The problem: From the line containing "Turn Betty Jean's" onward to the last line of the data below, copy each line exactly and add nothing.

Data records:
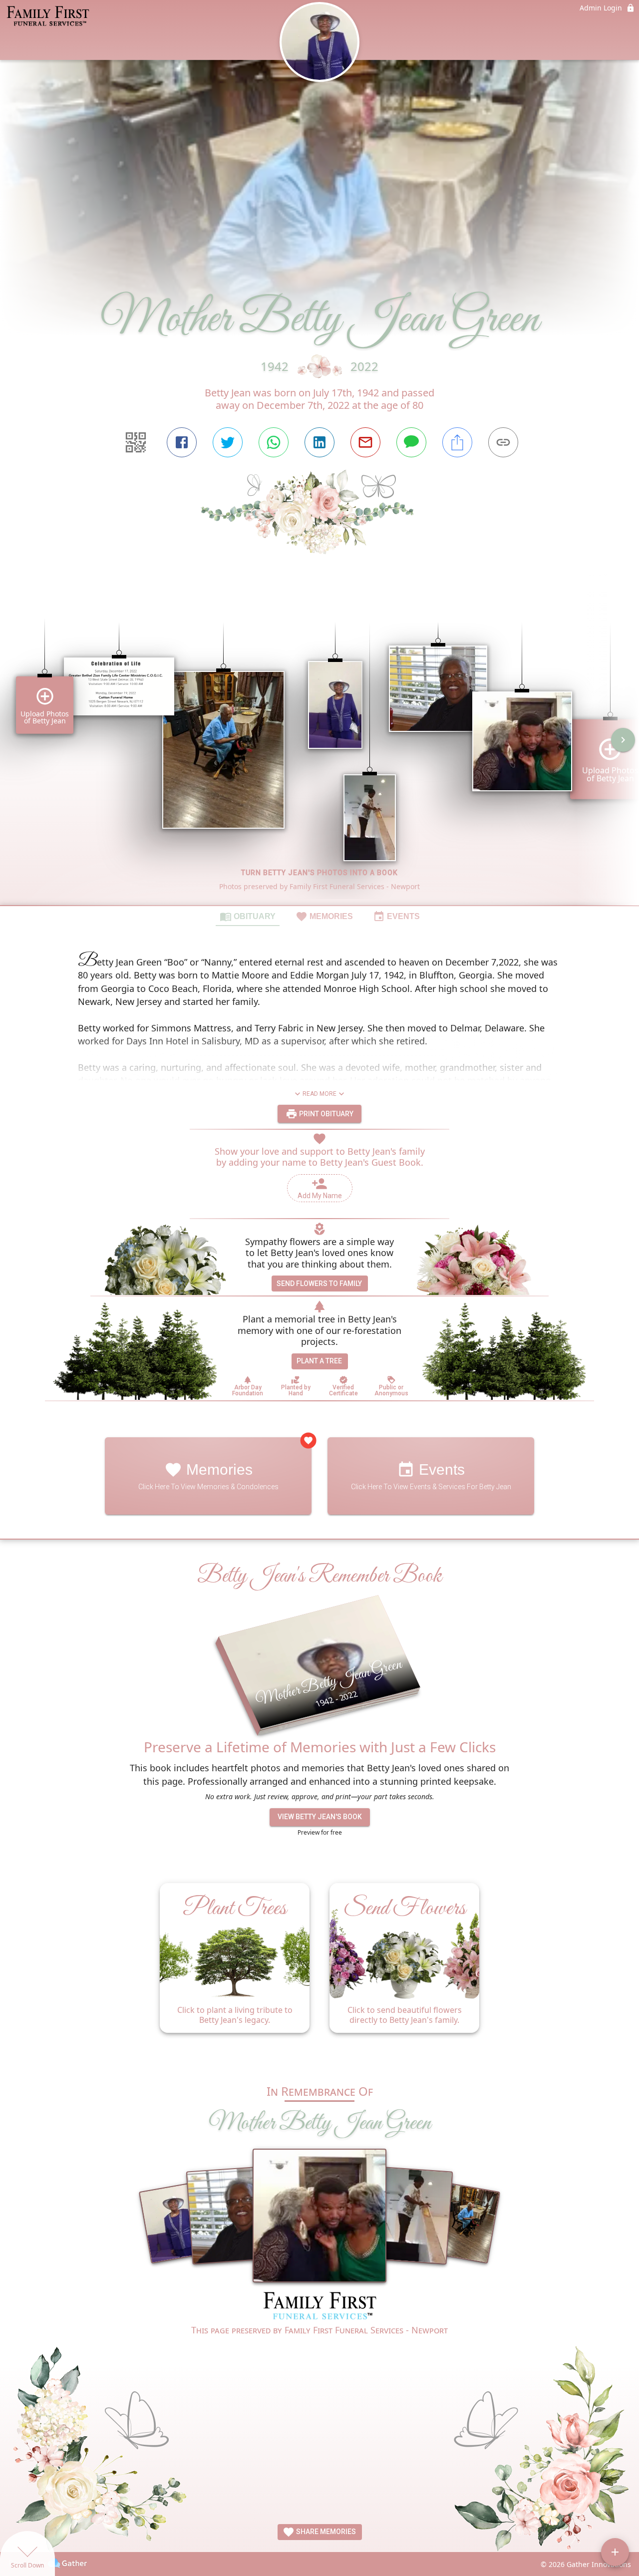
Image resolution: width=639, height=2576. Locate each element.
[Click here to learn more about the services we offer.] (319, 2306)
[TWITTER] (228, 442)
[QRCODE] (136, 442)
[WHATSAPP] (274, 442)
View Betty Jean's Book (320, 1817)
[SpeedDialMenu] (615, 2552)
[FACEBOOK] (182, 442)
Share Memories (325, 2532)
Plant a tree (319, 1361)
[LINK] (503, 442)
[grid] (319, 747)
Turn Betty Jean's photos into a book (319, 873)
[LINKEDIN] (319, 442)
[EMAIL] (365, 442)
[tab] (248, 916)
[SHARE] (457, 442)
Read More (319, 1093)
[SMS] (411, 442)
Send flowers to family (319, 1284)
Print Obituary (325, 1113)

Exercise result:
Turn Betty Jean's photos into a book (319, 873)
[LINKEDIN] (319, 442)
[EMAIL] (365, 442)
[tab] (248, 916)
[SHARE] (457, 442)
Read More (319, 1093)
[SMS] (411, 442)
Send flowers to family (319, 1284)
Print Obituary (325, 1113)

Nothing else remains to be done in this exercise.